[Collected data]

=== Begin Enclosure ===

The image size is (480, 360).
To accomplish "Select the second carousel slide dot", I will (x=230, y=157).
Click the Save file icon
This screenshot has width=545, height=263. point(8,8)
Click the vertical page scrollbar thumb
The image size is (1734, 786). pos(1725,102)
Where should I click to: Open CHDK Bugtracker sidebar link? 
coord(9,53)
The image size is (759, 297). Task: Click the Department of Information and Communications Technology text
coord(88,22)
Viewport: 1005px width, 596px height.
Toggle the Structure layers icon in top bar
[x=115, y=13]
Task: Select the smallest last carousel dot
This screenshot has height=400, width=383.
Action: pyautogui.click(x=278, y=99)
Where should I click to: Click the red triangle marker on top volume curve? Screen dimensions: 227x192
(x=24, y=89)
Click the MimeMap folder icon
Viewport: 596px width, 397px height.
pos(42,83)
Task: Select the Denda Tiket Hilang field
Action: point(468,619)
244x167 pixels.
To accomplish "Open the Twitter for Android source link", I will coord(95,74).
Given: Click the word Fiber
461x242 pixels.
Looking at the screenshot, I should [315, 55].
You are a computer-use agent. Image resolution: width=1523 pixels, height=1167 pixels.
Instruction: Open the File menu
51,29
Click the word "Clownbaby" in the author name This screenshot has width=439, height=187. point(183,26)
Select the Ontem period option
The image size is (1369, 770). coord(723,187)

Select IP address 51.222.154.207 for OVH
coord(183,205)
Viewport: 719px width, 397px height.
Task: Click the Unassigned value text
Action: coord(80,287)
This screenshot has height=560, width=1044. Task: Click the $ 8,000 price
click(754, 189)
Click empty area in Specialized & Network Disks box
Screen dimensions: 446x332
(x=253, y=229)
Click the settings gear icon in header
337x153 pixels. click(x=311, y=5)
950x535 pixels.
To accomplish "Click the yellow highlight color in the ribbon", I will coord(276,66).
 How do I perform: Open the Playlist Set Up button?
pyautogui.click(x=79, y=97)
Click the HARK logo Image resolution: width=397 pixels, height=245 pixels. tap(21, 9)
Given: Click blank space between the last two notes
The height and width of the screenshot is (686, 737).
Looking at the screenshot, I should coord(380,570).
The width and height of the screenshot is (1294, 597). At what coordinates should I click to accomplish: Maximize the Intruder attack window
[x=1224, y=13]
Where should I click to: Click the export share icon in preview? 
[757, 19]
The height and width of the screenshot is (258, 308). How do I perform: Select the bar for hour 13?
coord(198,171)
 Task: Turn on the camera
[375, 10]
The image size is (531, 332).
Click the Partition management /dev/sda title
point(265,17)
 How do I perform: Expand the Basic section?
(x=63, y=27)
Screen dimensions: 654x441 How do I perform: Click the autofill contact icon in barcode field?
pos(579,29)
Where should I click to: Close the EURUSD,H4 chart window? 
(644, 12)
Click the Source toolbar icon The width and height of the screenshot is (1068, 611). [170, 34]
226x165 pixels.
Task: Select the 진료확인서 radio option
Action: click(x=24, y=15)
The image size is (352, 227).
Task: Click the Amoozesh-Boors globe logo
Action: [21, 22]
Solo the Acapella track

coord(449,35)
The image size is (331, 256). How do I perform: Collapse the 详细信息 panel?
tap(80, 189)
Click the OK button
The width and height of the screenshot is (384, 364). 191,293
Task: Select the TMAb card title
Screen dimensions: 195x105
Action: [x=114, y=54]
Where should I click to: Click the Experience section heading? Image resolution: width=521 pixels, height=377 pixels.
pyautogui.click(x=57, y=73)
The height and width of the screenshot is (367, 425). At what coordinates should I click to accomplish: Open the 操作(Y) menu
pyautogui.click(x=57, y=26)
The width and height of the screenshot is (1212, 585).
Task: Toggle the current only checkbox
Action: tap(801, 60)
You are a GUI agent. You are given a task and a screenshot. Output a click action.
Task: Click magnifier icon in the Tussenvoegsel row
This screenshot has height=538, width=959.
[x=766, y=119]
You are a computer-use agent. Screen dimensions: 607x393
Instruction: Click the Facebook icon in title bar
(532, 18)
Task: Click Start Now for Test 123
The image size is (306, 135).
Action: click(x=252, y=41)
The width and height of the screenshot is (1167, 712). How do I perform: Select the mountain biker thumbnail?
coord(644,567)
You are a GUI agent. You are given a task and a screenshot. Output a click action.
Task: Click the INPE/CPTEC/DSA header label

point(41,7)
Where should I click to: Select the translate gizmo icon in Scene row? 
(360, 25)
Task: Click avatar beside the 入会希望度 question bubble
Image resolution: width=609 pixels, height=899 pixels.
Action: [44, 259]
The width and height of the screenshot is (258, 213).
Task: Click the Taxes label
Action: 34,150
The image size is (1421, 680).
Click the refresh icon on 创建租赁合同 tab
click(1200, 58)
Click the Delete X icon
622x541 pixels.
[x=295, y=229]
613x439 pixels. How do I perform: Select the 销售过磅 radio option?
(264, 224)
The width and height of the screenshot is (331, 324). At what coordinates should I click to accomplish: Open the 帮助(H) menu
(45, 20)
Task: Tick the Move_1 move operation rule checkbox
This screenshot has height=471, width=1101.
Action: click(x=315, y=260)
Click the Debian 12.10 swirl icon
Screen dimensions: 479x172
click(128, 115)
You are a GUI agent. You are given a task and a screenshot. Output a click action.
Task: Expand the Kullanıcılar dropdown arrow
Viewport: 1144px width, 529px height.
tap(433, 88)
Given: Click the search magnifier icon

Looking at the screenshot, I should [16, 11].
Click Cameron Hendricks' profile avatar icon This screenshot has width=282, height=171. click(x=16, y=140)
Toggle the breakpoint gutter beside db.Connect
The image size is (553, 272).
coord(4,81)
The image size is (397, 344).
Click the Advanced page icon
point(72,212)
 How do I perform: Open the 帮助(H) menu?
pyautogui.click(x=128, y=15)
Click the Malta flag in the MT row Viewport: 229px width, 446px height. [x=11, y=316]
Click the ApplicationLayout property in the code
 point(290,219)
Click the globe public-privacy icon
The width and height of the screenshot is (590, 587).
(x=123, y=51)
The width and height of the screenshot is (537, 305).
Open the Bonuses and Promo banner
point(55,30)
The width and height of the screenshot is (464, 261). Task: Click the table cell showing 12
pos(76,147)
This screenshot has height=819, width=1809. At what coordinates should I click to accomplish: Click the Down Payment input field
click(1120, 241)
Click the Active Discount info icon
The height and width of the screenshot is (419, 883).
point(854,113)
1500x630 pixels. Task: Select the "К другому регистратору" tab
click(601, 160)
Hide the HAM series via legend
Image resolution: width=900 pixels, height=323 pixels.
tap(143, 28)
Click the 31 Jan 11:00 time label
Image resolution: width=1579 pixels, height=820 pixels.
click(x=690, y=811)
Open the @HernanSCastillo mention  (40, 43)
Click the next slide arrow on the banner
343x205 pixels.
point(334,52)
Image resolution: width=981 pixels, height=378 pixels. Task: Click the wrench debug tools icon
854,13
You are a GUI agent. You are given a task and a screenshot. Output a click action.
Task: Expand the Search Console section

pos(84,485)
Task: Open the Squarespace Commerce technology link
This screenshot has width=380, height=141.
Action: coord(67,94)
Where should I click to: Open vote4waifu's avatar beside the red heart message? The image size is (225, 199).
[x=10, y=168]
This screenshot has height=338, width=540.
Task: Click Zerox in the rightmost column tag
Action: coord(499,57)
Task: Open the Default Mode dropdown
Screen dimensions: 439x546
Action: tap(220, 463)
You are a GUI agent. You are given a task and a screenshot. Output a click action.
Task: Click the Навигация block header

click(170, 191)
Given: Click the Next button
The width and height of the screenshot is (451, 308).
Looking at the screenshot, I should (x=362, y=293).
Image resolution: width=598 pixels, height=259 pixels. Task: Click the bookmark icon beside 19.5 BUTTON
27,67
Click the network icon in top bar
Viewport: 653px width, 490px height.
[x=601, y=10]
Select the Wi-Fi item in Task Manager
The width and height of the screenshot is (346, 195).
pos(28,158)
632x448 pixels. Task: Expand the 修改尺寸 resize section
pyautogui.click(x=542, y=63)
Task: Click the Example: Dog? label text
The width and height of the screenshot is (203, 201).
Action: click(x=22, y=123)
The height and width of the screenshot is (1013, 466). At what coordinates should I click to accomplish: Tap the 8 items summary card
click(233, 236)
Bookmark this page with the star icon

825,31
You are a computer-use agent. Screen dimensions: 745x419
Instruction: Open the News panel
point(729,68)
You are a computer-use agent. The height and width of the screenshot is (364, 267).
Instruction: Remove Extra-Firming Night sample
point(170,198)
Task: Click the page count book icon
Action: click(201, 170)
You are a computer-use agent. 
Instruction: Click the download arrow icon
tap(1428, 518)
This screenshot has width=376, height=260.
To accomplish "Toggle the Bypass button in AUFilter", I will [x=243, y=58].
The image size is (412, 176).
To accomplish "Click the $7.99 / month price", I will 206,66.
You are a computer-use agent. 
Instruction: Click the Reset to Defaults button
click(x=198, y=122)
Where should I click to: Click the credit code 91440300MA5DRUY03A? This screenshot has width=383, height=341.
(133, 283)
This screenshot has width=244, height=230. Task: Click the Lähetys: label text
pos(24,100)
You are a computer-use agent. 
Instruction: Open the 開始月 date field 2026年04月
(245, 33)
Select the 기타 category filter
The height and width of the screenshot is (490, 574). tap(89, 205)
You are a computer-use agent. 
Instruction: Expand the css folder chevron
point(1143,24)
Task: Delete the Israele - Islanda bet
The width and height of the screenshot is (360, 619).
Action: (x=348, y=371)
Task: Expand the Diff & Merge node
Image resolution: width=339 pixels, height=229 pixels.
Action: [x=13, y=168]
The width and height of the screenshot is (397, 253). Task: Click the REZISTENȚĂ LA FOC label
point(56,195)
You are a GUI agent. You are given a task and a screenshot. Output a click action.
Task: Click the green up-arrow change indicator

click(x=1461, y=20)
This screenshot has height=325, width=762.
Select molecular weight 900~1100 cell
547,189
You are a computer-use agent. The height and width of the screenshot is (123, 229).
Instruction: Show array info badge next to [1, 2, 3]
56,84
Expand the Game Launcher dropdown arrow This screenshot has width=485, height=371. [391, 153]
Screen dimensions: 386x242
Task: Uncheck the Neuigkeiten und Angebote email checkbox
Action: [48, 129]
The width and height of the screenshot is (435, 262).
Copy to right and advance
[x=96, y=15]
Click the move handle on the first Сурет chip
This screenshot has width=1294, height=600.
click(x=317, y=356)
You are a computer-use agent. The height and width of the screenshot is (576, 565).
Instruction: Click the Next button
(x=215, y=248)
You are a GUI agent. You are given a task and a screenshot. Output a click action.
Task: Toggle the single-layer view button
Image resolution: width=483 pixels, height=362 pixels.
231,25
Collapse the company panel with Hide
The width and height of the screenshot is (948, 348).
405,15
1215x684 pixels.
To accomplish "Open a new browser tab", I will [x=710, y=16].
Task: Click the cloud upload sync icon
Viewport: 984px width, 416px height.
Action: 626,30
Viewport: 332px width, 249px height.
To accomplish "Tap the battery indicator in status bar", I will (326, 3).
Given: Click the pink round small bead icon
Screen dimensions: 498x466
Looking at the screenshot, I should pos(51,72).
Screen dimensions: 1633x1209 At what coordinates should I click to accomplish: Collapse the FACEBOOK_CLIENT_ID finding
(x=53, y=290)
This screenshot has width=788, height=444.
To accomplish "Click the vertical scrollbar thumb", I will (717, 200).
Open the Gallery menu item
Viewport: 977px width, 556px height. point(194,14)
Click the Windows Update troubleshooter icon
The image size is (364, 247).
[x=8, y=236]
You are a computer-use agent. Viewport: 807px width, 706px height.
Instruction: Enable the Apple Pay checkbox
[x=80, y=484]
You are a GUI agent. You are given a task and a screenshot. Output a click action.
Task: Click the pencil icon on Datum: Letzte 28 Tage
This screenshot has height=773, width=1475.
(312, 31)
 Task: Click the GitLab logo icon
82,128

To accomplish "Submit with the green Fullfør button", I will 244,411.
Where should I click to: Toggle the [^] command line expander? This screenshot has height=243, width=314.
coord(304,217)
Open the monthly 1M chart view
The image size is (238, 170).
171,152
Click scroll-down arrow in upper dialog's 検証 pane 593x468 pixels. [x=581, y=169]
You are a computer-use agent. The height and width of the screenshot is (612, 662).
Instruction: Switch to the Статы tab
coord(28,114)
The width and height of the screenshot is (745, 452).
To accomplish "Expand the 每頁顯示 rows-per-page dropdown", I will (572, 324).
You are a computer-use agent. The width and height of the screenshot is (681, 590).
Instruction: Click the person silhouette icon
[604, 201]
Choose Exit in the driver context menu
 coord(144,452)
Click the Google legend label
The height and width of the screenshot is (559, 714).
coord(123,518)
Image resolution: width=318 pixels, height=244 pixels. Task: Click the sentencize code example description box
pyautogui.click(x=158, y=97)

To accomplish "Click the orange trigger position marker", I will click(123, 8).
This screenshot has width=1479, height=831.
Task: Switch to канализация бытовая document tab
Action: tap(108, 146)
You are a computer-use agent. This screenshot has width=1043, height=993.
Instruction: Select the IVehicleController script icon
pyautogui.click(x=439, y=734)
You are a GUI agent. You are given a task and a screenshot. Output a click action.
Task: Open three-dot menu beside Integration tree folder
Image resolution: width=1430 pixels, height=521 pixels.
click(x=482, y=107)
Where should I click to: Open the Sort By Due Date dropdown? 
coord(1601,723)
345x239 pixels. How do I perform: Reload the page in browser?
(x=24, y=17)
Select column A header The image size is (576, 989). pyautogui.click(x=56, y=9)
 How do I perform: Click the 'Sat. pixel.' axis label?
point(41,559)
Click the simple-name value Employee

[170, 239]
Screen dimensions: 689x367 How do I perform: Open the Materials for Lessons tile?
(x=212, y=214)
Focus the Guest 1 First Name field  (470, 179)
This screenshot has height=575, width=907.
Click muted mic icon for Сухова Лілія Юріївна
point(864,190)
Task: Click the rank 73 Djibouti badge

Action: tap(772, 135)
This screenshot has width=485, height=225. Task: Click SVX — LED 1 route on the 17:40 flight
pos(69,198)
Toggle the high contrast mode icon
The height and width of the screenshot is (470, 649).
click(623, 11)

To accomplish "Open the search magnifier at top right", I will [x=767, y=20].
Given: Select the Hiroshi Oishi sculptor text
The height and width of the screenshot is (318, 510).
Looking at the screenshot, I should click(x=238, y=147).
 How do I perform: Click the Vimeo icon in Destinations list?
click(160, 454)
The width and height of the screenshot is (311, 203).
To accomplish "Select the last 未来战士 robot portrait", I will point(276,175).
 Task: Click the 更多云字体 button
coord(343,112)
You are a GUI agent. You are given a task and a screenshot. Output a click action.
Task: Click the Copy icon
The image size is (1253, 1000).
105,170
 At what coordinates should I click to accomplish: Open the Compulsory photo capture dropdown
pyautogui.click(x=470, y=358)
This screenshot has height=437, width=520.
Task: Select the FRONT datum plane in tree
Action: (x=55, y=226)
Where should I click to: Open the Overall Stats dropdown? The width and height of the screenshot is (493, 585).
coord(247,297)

=== End Enclosure ===

Your instructions ▸
Search the entries for the word "Delete". Copy each line where it appears.

Expected answer ▸
Click the Delete X icon
Task: Delete the Israele - Islanda bet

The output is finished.